Yep, Pascal being the obvious one.

I would also note that the micro benchmark may well depend on exactly how things line up in memory, usually in C, my string manipulation is like strncpy (dest +5, source+3, ...) rather then copies from the start of memory regions that are aligned.
These benchmarks are interesting to compiler authors, but I would bet that for most real code the time in standard lib calls is in the noise.

Regards, Dan.

Nominal Animal · « **Reply #7 on:** December 29, 2020, 04:07:32 pm »

Quote from: dmills on December 29, 2020, 09:28:41 am

I would also note that the micro benchmark may well depend on exactly how things line up in memory, usually in C, my string manipulation is like strncpy (dest +5, source+3, ...) rather then copies from the start of memory regions that are aligned.

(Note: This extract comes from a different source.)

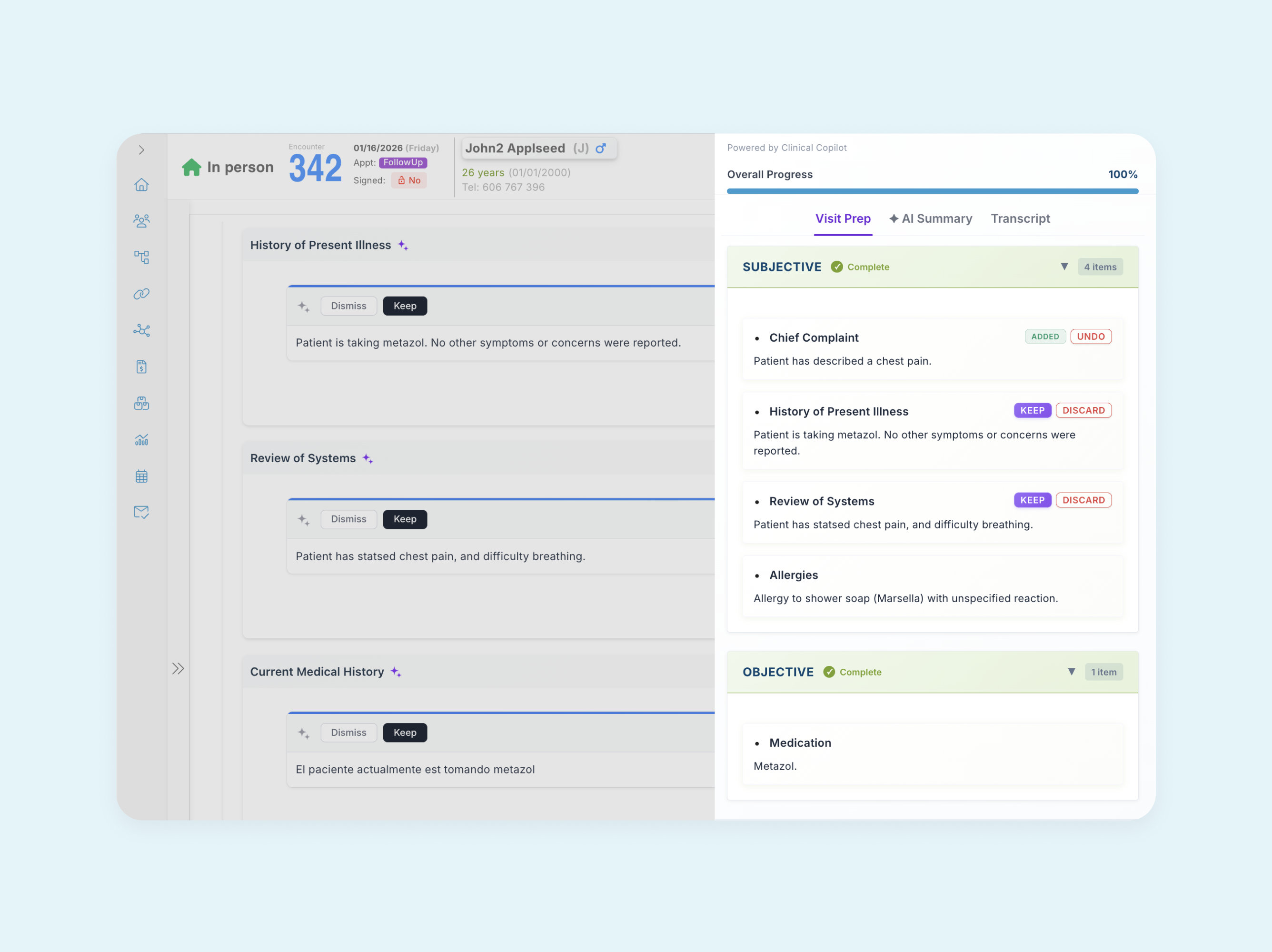Viewport: 1272px width, 952px height.
Task: Open the Transcript tab
Action: tap(1020, 218)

Exactly. I like to use a Xorshift64* PRNG (because it is very "random" – especially if you use the high 32 bits of the result only; but very, very fast) to randomize the access pattern, but use the same seed for each function; so that while the offsets and length varies, each different function gets the exact same parameters.

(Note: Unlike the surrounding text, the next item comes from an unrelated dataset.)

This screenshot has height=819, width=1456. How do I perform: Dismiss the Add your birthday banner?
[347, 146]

Another big issue is the cost to surrounding code. Here it is not so big problem, but it pops up when microbenchmarking sorting algorithms. Some algorithms, like radix sorting with 64-bit keys (either 64-bit integers or double-precision floating point using IEEE-754 Binary64 format, which is simple to "linearize"), need temporary storage, "consuming" cache. That does not show in a microbenchmark, but often affects other code running after the sort algorithm, as less of the working set is cached (compared to a sorting function that does not consume extra cache). Depending on the cache implementation, even the access pattern may affect how much of previous data is discarded from the cache.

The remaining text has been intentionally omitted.